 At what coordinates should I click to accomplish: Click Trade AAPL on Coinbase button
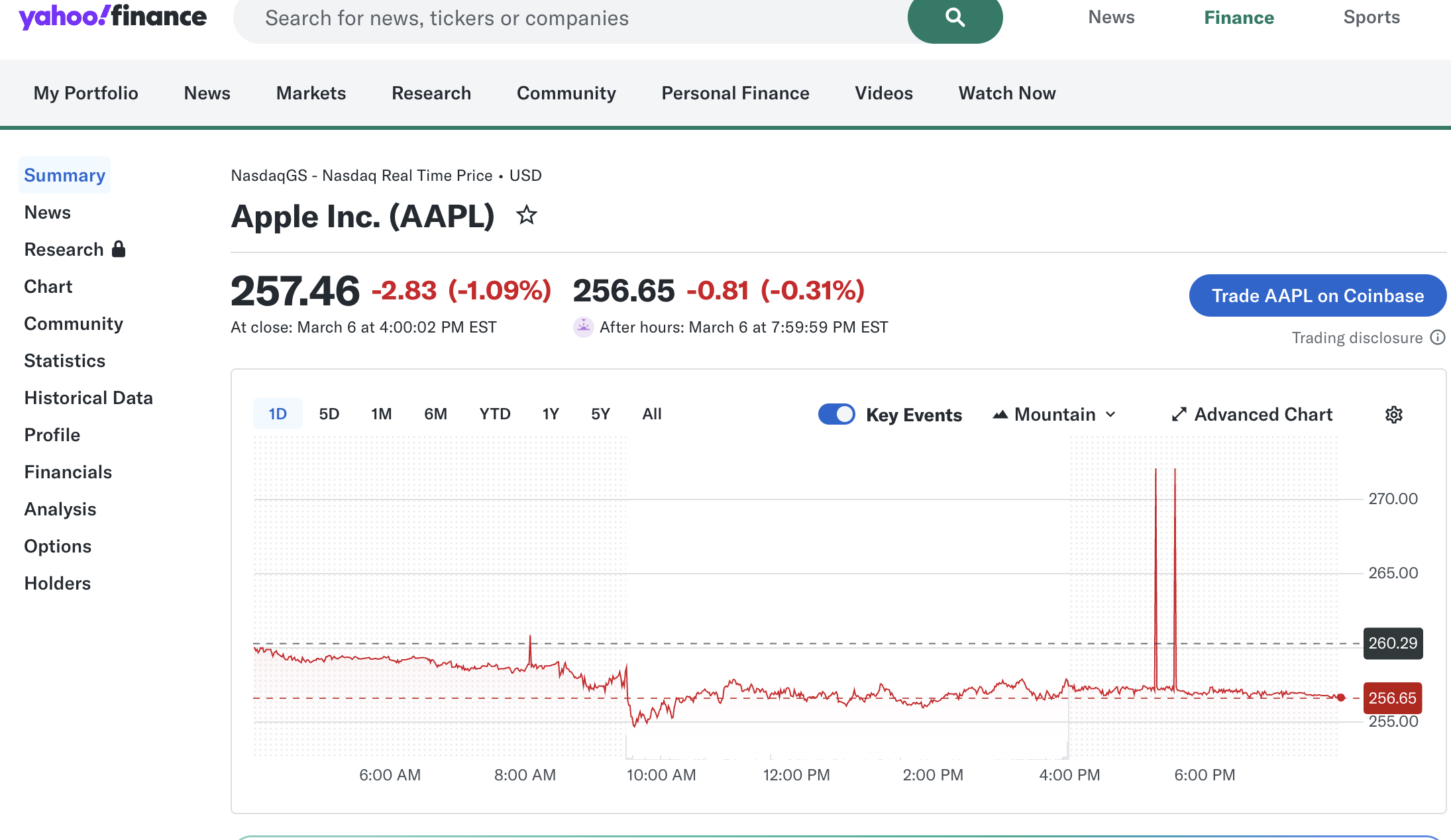[x=1317, y=295]
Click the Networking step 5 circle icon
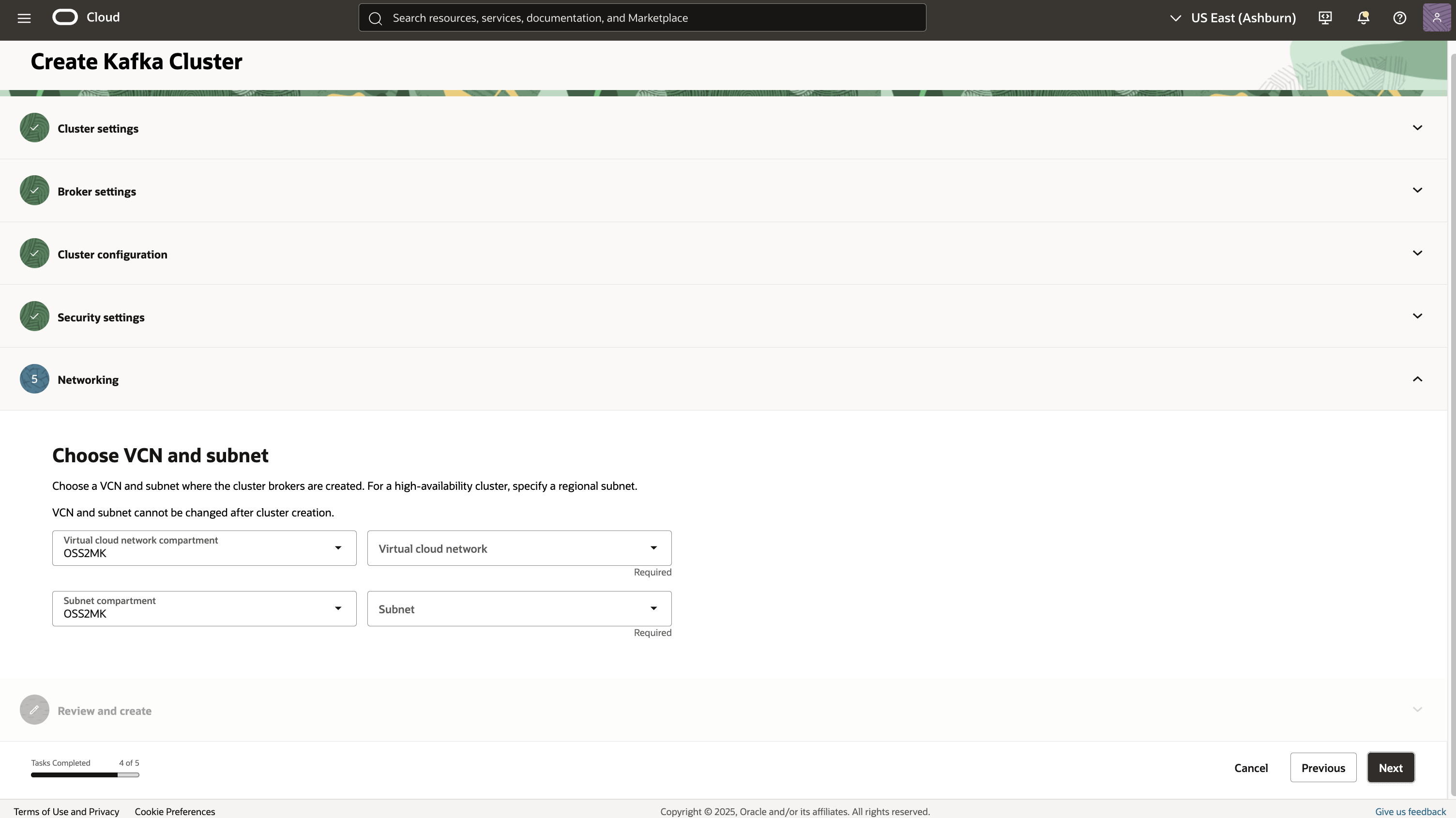 34,379
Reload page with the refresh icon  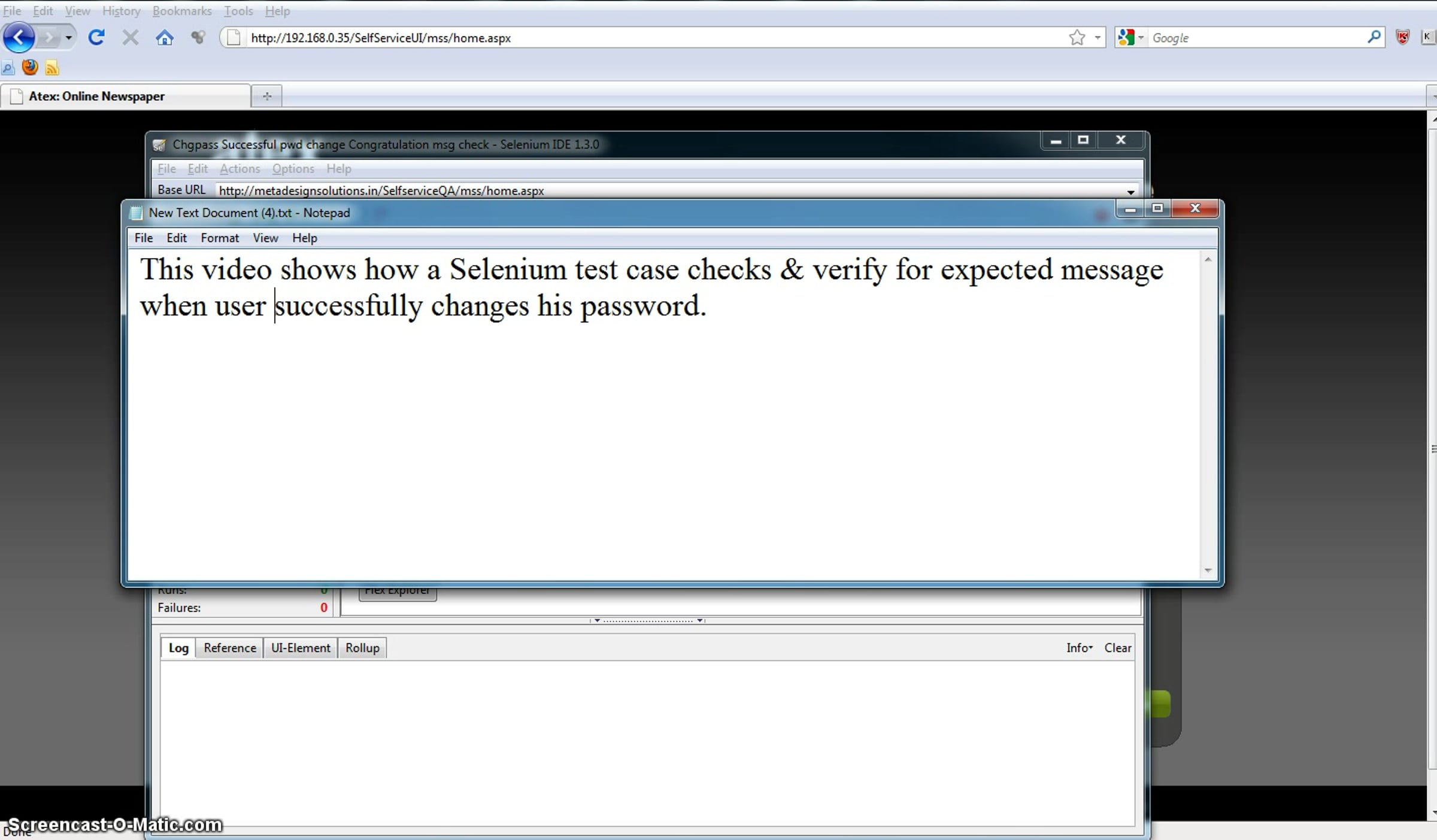click(x=96, y=38)
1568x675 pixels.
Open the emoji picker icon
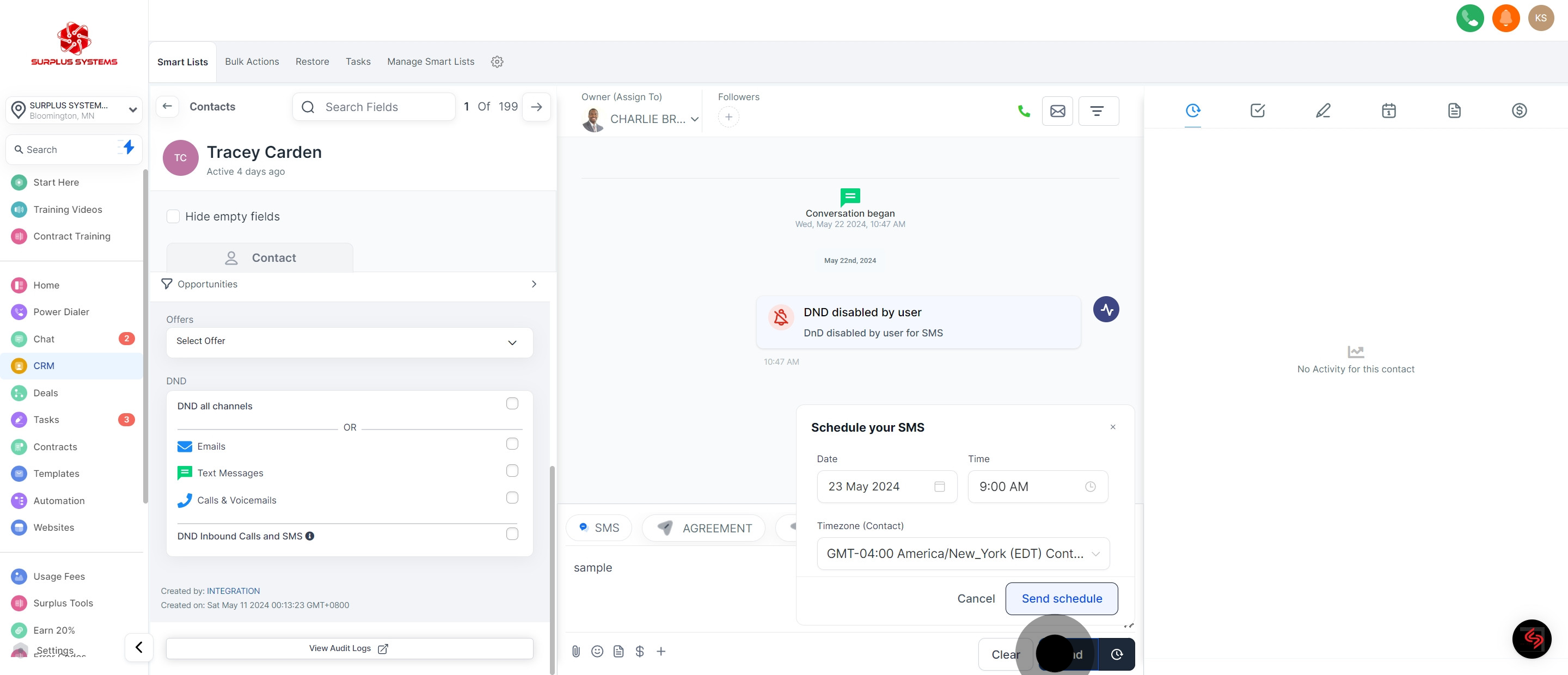[597, 651]
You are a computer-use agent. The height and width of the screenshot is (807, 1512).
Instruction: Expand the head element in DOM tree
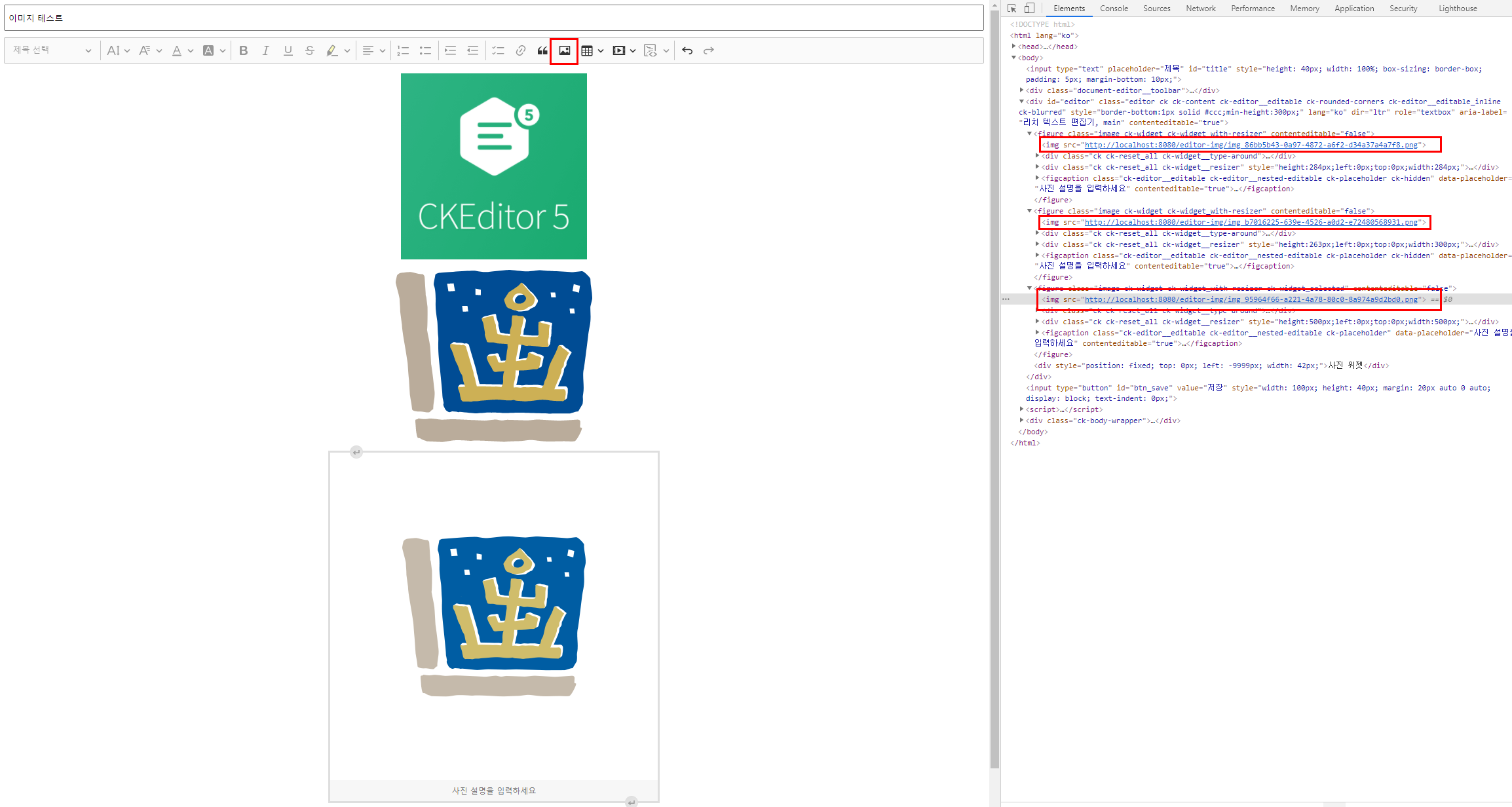tap(1013, 47)
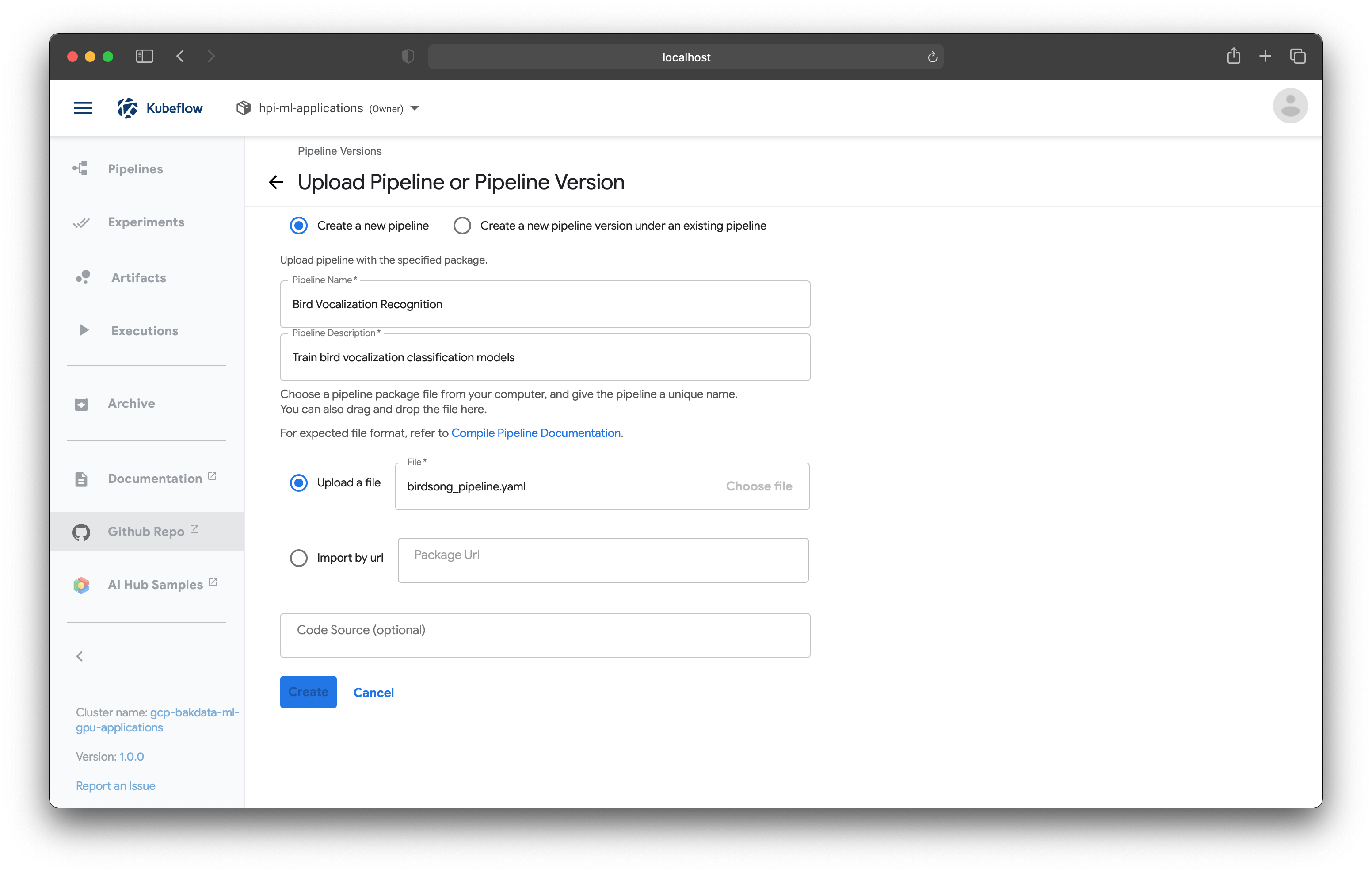Click the back arrow beside page title
The image size is (1372, 873).
276,183
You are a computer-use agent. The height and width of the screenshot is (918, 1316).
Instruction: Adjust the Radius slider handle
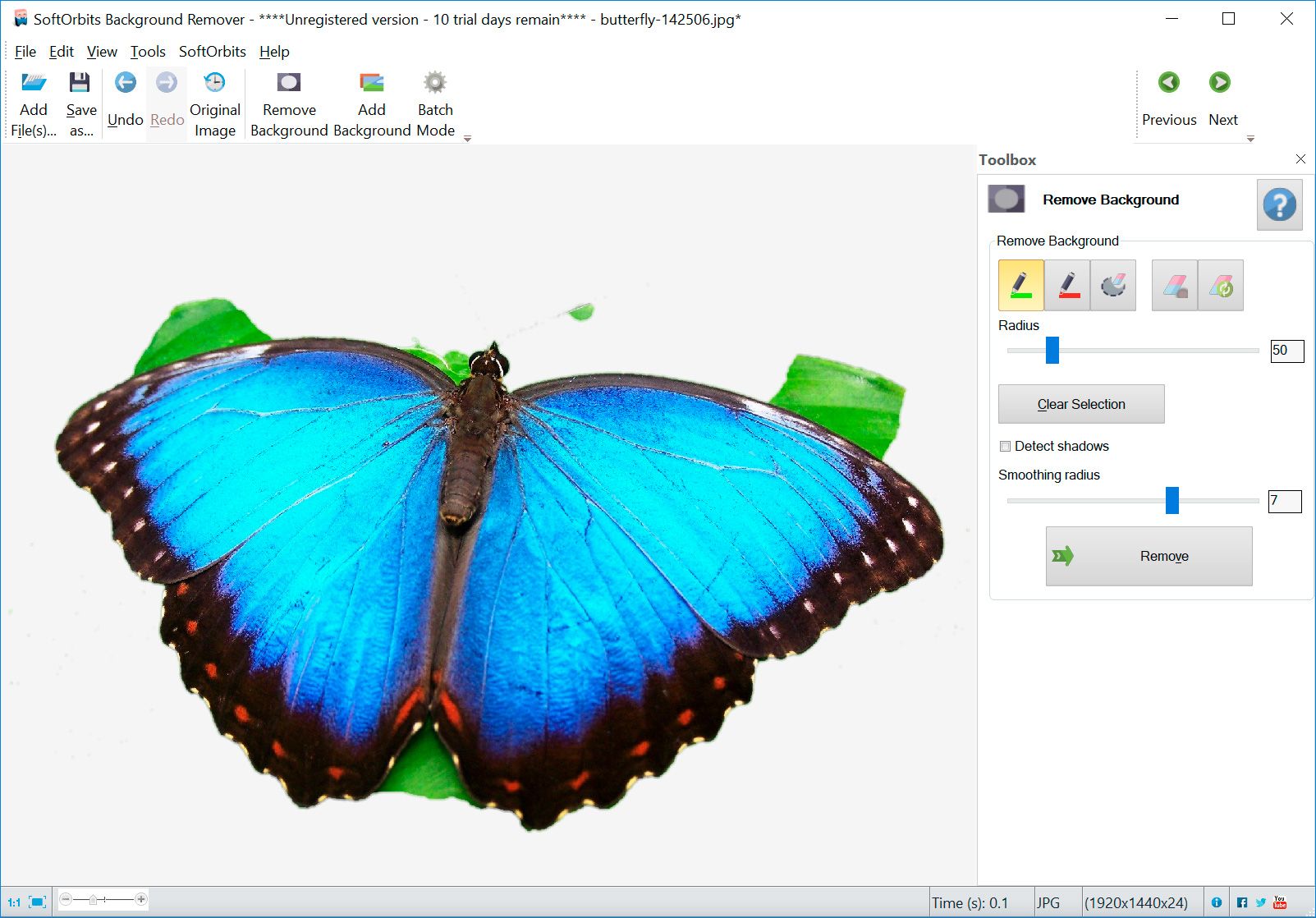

> _Directions_:
Using the material, count every line where the word "width" appears and give only the number.

> _Completed task_:
2